The church’s steeple is its most striking feature: a great pyramid recalling the Mausoleum at Halicarnassus, one of the Seven Wonders of the Ancient World, surmounted not by a Christian cross but by a statue of George I. This startling choice reflects both Hawksmoor’s fascination with classical antiquity and the Hanoverian monarchy’s desire to assert dynastic legitimacy through architectural spectacle. At its base, Hawksmoor originally placed sculpted lions and unicorns—the heraldic supporters of the royal arms—further reinforcing the political dimension of the design. Removed in the 19th century, they were only reinstated in 2006, restoring something of the original charged symbolism.
The south front is dominated by a massive Corinthian portico, said to be inspired by the Temple of Bacchus at Baalbek in Lebanon. Hawksmoor had earlier contributed illustrations of Baalbek to Richard Pococke’s travel accounts, and his use of this reference here reflects his unusual ability to rework archaeological precedent into an entirely new London idiom. Unlike the polite Palladianism of his contemporaries, Hawksmoor’s architecture draws its power from stark contrasts, unexpected sources, and a sense of grandeur bordering on the theatrical.

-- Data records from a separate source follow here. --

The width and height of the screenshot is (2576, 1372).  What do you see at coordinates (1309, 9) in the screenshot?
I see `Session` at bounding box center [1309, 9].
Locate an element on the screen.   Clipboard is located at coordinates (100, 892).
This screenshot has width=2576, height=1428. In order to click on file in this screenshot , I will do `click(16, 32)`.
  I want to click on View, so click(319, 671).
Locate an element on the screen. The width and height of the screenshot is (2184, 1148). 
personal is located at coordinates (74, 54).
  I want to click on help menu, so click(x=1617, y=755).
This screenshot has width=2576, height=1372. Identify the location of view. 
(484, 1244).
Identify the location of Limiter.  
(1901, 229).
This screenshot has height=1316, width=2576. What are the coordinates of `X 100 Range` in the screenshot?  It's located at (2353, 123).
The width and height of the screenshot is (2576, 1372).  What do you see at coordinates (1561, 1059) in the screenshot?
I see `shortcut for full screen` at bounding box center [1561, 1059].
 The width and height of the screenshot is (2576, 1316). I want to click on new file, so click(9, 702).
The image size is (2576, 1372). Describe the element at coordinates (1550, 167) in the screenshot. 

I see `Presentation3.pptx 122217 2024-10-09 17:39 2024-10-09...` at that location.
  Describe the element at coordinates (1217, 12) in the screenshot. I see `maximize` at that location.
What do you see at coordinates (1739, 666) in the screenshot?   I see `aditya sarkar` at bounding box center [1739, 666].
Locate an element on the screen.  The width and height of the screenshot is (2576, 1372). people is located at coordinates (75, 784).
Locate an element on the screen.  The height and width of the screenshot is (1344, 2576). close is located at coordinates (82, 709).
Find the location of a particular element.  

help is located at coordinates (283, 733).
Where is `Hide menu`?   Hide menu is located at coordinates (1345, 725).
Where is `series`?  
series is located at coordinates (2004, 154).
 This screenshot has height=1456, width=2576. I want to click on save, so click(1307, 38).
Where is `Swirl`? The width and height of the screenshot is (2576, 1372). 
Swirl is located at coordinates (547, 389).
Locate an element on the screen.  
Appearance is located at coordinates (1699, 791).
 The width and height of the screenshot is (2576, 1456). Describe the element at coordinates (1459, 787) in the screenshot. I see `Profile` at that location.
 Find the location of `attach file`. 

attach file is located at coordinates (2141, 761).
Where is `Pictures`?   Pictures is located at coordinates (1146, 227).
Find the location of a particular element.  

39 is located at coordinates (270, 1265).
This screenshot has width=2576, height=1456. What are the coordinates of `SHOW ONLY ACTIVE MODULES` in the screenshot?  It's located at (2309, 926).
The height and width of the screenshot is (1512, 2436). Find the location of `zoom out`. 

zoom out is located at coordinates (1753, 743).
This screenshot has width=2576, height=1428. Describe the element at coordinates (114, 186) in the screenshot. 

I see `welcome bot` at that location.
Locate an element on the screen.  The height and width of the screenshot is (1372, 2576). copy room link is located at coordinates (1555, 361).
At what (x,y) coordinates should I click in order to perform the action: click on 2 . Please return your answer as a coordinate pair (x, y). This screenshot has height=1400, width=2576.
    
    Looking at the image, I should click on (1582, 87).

Inside, the church was no less ambitious. Among its most remarkable furnishings is the vast chandelier—originally from the Catholic church of Kaatsheuvel in the Netherlands, now on loan from the Victoria and Albert Museum—that embodies the late Baroque taste for opulence between 1680 and 1730. Such elements reveal Hawksmoor’s willingness to blur cultural and confessional boundaries in pursuit of visual impact.